#### [Task brief]
Transcribe the entries below exactly, starting with the line that contains "Task: Click the Assertion" and going on through the line that contains "Action: click(x=37, y=417)", both included.
** start of Supplied material **
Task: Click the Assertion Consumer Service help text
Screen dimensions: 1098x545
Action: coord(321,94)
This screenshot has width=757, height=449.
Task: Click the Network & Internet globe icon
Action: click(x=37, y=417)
** end of Supplied material **
** start of Supplied material **
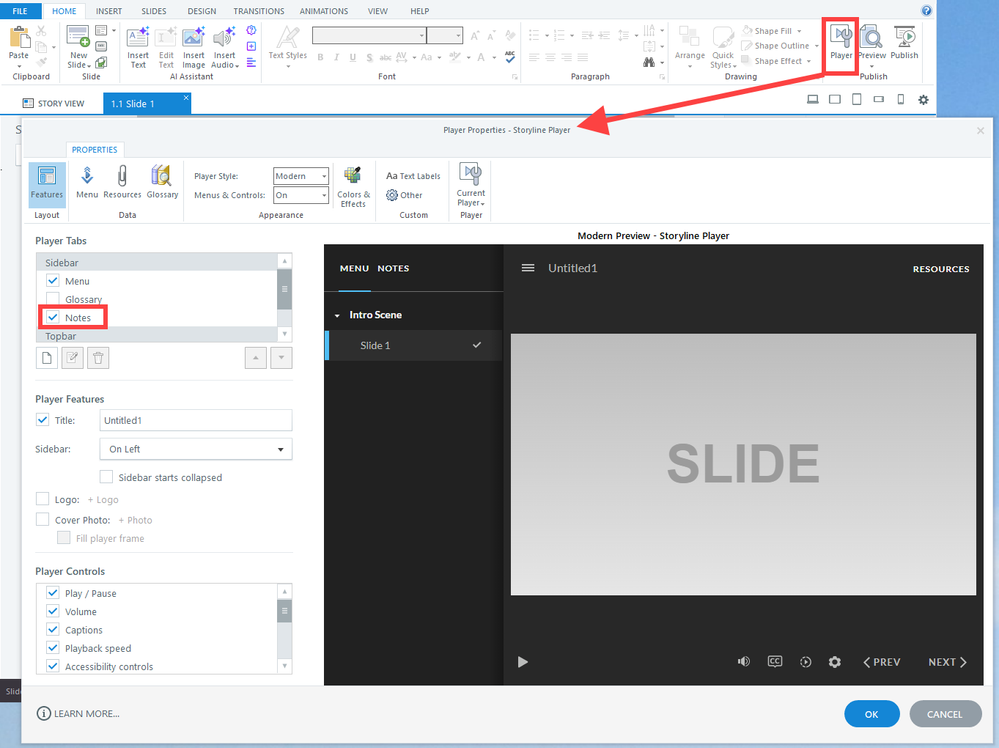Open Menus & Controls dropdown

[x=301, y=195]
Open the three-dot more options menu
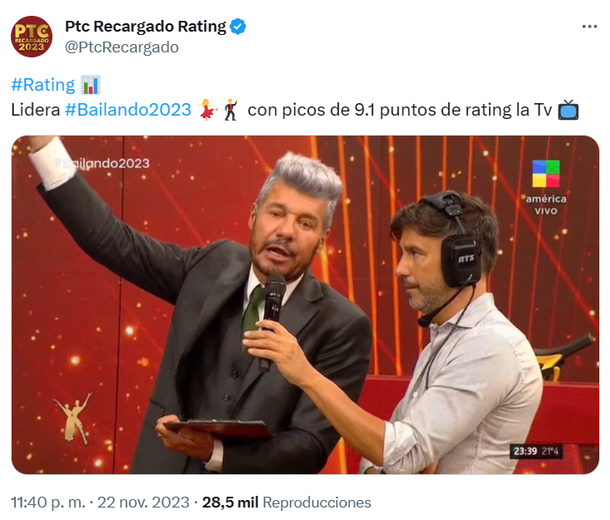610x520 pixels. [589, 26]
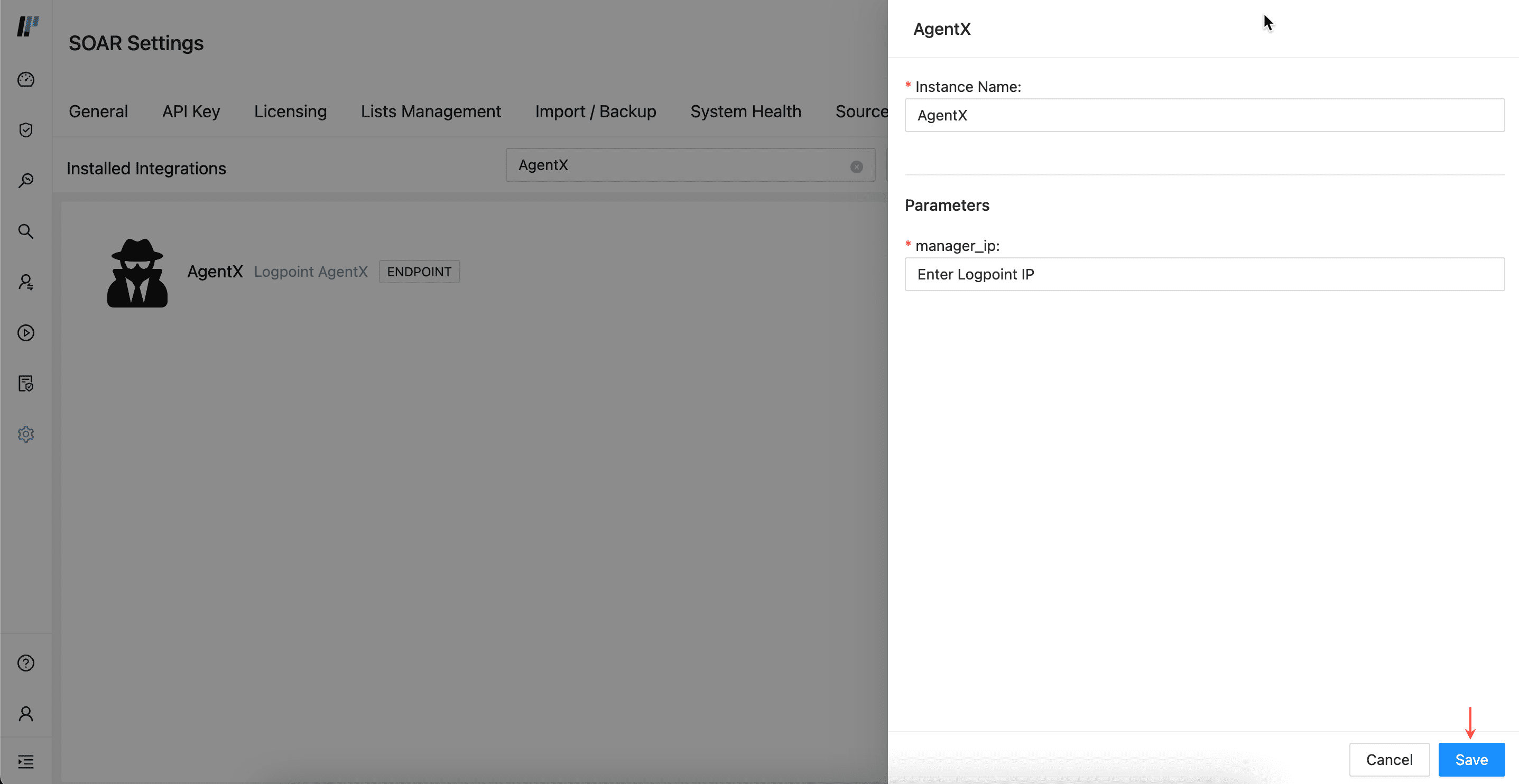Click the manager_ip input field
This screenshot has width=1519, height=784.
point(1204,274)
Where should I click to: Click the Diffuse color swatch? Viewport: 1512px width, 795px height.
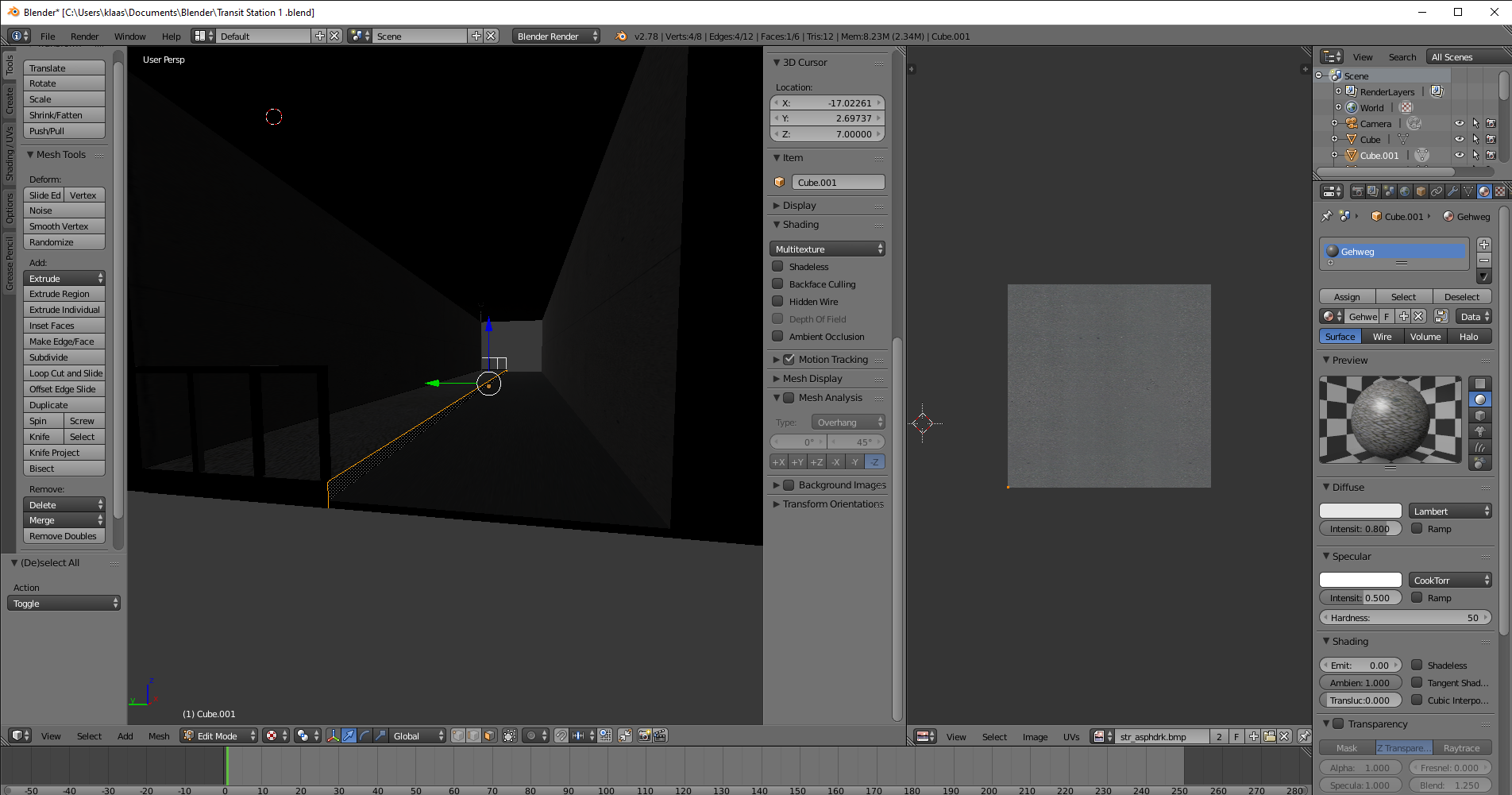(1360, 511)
** end of Supplied material **
#### [Solved problem]
Task: Click the Assertion Consumer Service help text
Screen dimensions: 1098x545
Action: coord(321,94)
This screenshot has width=757, height=449.
Task: Click the Network & Internet globe icon
Action: click(x=37, y=417)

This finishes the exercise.